TEXTE SOURCE:
○ ○ ○ ○ ○
Pourtant, il faudra de nombreux rappels pour obtenir le licenciement des dernières femmes présentes au front.

Selon l’historiographie, il y eut un millier de femmes en armes durant l’été 1936, une estimation bien difficile à assurer puisque des centaines, des milliers d’autres, étaient également à proximité des lignes de combat, avec ou sans armes. Ainsi, en septembre 1936, la colonne des « Milices ferroviaires » de Madrid comptait 421 membres, dont « 6 femmes, 7 infirmières et 6 cuisinières ». Elles attirèrent immédiatement les regards et les objectifs.
○ ○ ○ ○ ○
LISTE DES TÂCHES:
1/ Répondez à ces questions sur le texte consacré aux femmes au front en 1936 :
(a) Selon l'historiographie, combien de femmes étaient en armes durant l'été 1936 ?
(b) Combien de membres comptait la colonne des « Milices ferroviaires » de Madrid en septembre 1936 ?
(c) Qu'a-t-il fallu de nombreux rappels pour obtenir ?
2/ Rédigez la suite du texte sur les femmes au front en 1936, en commençant après sa dernière phrase.

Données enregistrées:
○ ○ ○ ○ ○
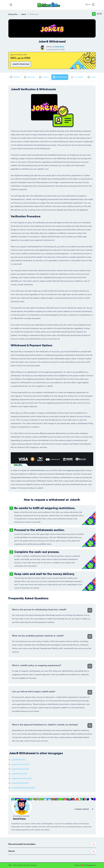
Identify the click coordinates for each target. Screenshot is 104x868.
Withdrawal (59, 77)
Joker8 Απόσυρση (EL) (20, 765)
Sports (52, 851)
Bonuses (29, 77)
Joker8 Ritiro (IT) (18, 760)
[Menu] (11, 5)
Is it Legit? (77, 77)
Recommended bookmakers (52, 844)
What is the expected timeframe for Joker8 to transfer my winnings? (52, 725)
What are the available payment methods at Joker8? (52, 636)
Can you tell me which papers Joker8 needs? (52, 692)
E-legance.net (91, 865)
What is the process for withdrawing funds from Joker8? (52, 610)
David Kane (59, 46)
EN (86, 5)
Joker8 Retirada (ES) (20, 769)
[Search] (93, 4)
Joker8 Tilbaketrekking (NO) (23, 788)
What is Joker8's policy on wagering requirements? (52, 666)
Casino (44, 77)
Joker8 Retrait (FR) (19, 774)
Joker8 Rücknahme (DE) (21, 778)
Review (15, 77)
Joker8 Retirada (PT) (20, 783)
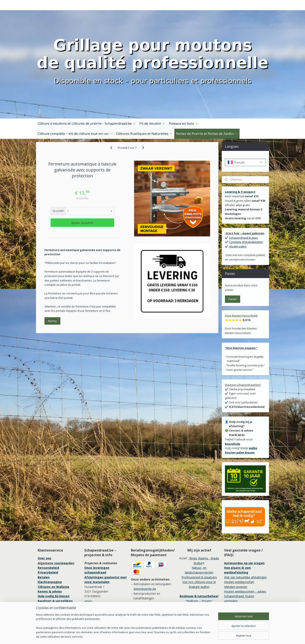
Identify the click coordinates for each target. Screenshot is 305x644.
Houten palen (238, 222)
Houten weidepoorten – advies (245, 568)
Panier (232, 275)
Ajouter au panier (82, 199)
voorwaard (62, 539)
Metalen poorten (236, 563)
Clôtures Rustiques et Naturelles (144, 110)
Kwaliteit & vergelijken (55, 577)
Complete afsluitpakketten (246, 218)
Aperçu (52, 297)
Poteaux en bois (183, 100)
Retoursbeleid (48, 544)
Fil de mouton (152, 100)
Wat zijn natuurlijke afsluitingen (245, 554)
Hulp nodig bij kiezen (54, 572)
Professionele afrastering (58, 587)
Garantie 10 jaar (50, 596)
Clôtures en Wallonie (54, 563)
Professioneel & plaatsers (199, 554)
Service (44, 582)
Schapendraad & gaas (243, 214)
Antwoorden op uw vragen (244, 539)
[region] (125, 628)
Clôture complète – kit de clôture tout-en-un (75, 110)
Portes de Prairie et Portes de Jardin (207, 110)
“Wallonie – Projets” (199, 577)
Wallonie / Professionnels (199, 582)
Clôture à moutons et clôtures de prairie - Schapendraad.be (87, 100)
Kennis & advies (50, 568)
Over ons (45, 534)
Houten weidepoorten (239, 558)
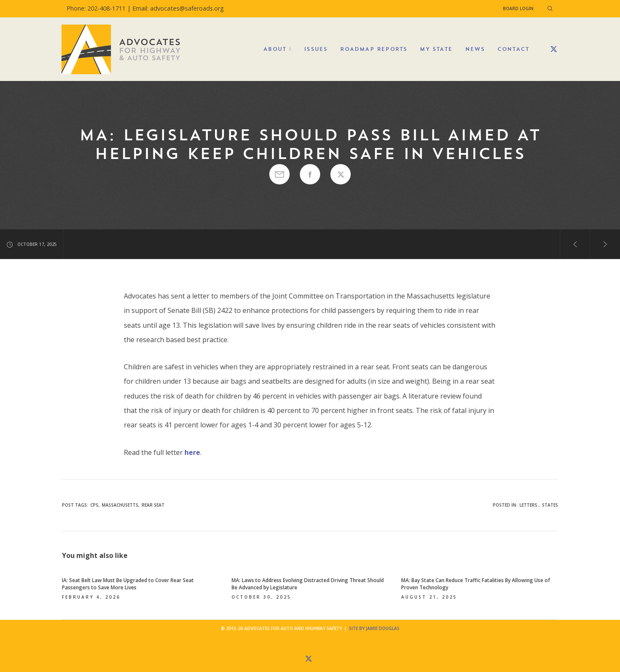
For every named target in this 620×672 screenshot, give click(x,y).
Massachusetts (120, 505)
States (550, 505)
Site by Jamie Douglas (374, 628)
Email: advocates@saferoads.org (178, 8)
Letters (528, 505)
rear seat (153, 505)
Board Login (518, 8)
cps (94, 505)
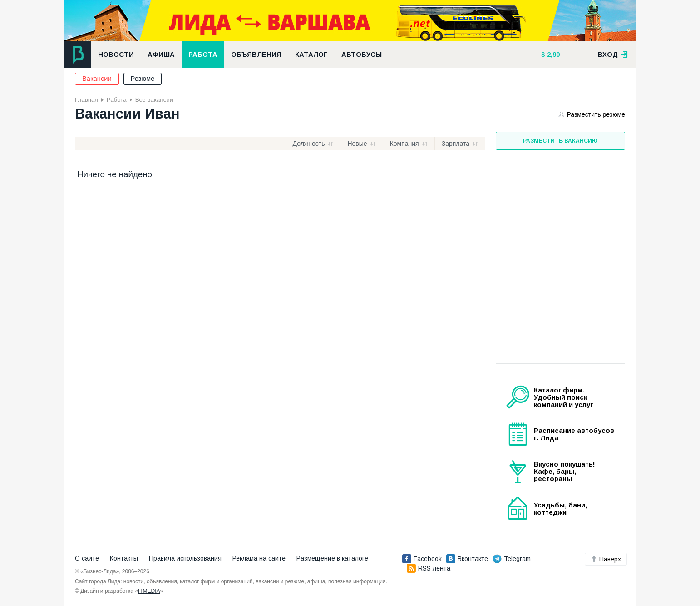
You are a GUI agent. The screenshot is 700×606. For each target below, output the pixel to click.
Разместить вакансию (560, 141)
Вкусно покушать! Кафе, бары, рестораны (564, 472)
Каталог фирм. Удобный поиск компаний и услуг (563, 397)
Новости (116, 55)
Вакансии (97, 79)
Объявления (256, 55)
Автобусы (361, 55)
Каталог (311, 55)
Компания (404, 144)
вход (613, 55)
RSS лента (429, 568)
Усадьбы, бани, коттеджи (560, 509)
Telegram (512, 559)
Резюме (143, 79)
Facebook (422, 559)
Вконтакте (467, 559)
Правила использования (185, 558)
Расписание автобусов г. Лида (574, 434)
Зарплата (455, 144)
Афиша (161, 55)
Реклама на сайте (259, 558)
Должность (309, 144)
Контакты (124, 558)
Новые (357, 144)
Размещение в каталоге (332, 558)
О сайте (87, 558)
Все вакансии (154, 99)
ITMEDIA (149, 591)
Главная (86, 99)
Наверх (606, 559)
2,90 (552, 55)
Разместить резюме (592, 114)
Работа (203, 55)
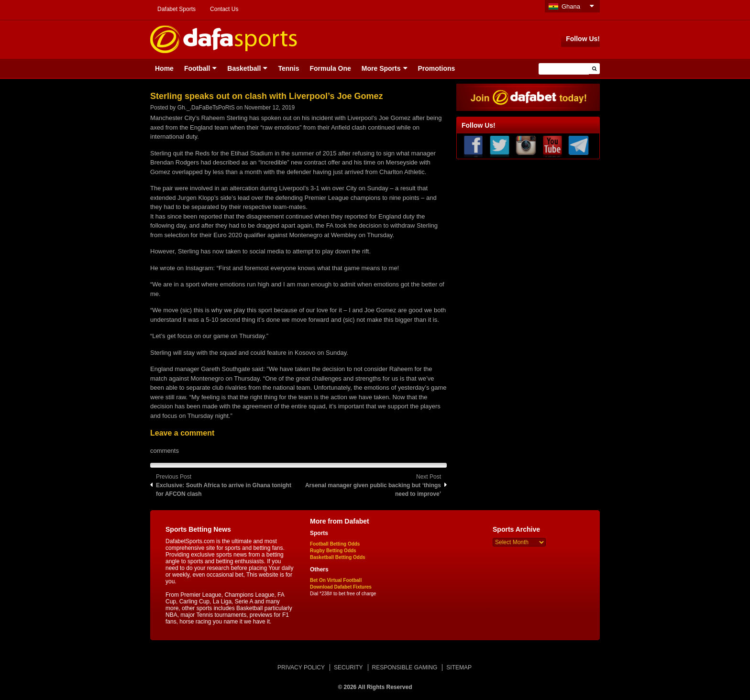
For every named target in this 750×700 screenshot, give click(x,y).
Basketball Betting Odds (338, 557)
○ ○ ○ ○ ○
LES RÉPONSES:
1/
(a) Un millier.
(b) 421 membres.
(c) Le licenciement des dernières femmes présentes au front.

2/
La guerre d’Espagne fut le premier conflit à être largement et librement photographié pour un public de masse, grâce aux évolutions technologiques telles que les petits appareils Leica. Les miliciennes sont au cœur des objectifs. Pourtant, on les voit peu combattre. Bien au contraire, à l’instar des clichés mondialement connus du catalan Augusti Centells, on voit des miliciennes rayonnantes, prenant la pose, souvent maquillées et coiffées, rappelant que la recherche est esthétique avant d’être factuelle. C’est souvent l’arme qui détermine le sujet, parfois pour de malheureux mésusages de communication, comme cette petite fille dans les bras de sa mère brandissant le poing et tenant un revolver. Ces armes « dans toutes les mains » participèrent à donner de la République une image d’instabilité et de violence.

Telle n’était pourtant pas la représentation de la milicienne à l’été 1936. Les miliciennes sont alors le visage de l’Espagne antifasciste, le symbole de la détermination, de l’unité et de la spontanéité de tout un peuple. Souriante et fière, la milicienne est l’incarnation du peuple en armes, combattante doublement irrégulière par son sexe et par son absence de statut militaire. La milicienne, Marianne ibérique, personnifie.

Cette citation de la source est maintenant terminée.